__Your goal__: Begin with the line containing "[Himneskt ljós] (735, 462)" and copy every line after it to the end of the entries, exactly, leaving out the lines before it.

(Dataset entries)
• • • • • • •

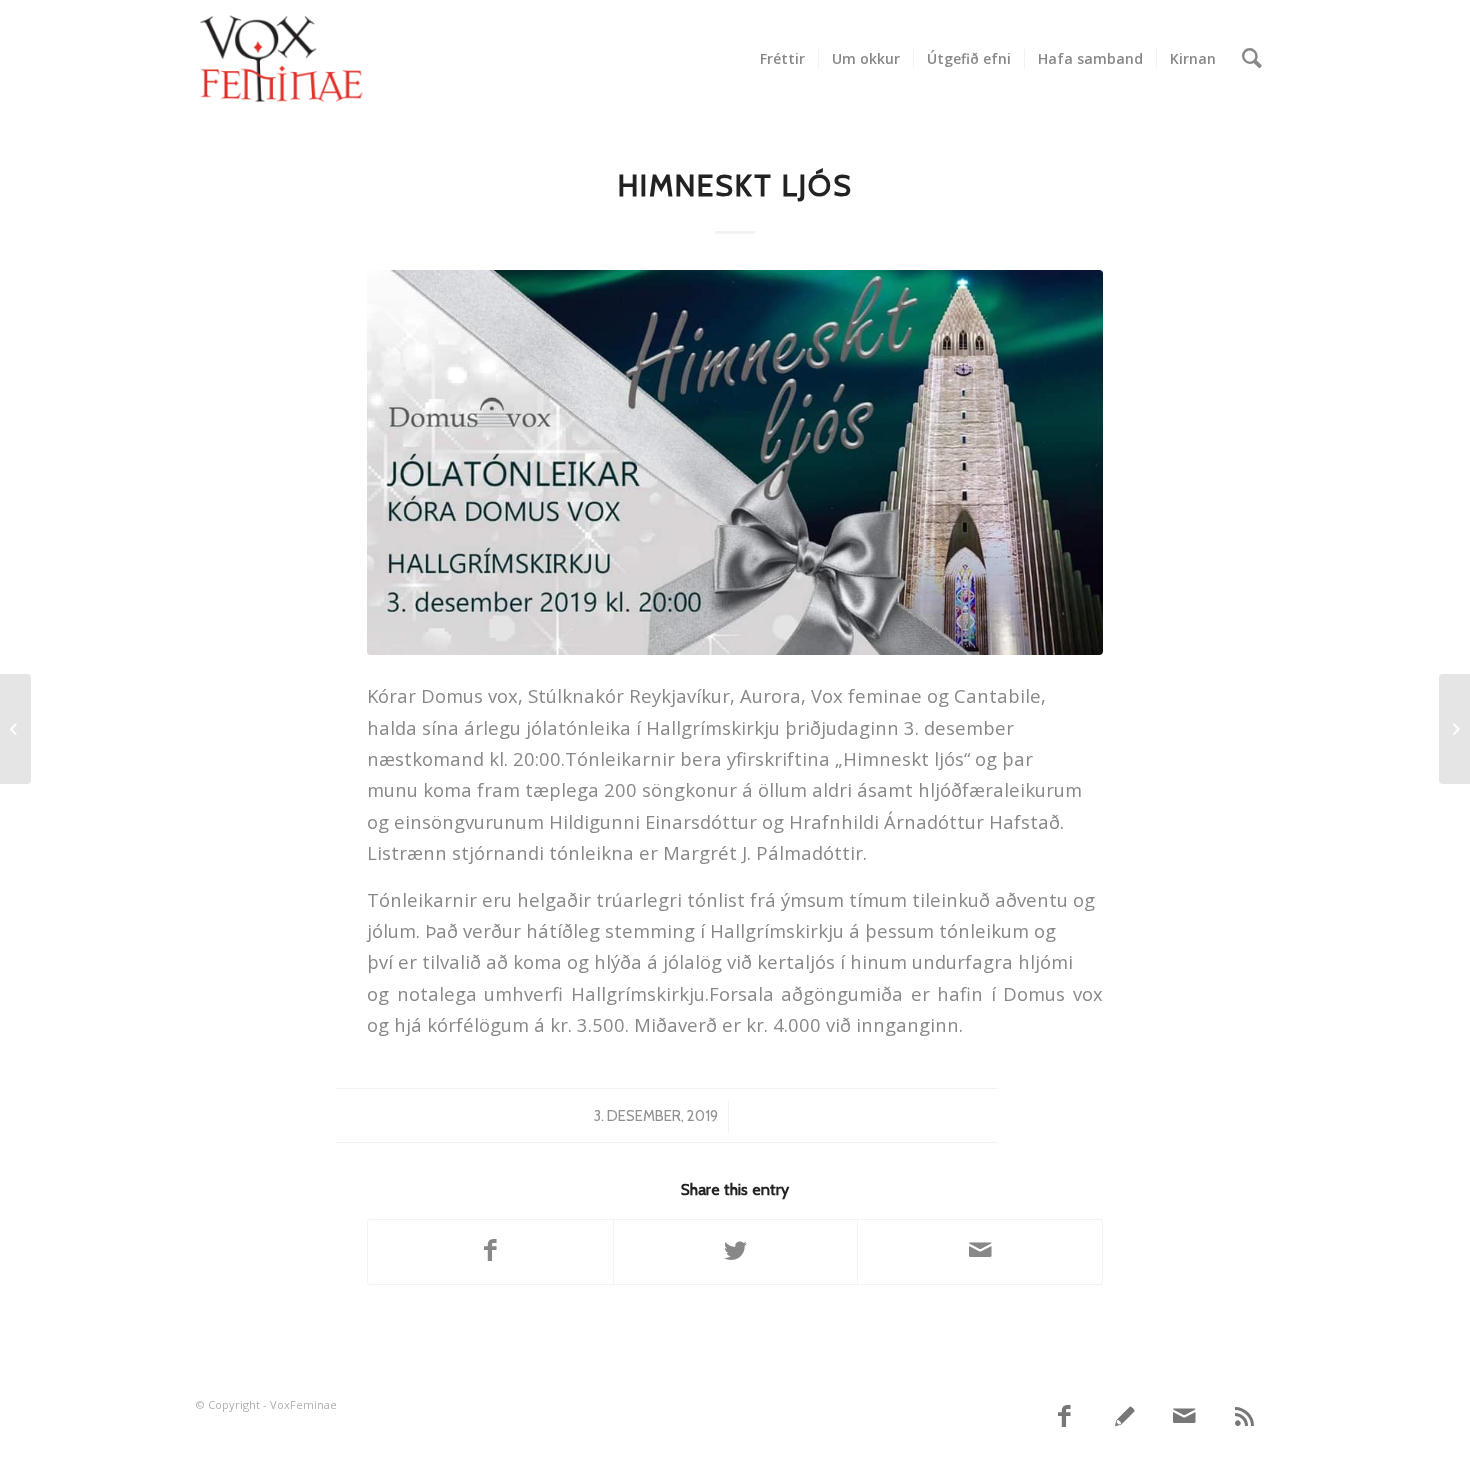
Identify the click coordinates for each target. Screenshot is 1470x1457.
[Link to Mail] (1185, 1417)
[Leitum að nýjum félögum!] (1454, 729)
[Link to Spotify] (1125, 1417)
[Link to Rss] (1245, 1417)
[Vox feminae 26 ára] (15, 729)
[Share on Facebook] (490, 1252)
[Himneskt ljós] (735, 462)
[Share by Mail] (980, 1252)
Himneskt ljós (735, 185)
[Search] (1252, 59)
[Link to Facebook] (1065, 1417)
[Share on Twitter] (736, 1252)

• • • • • • •

__Result below__:
[Himneskt ljós] (735, 462)
[Share by Mail] (980, 1252)
Himneskt ljós (735, 185)
[Search] (1252, 59)
[Link to Facebook] (1065, 1417)
[Share on Twitter] (736, 1252)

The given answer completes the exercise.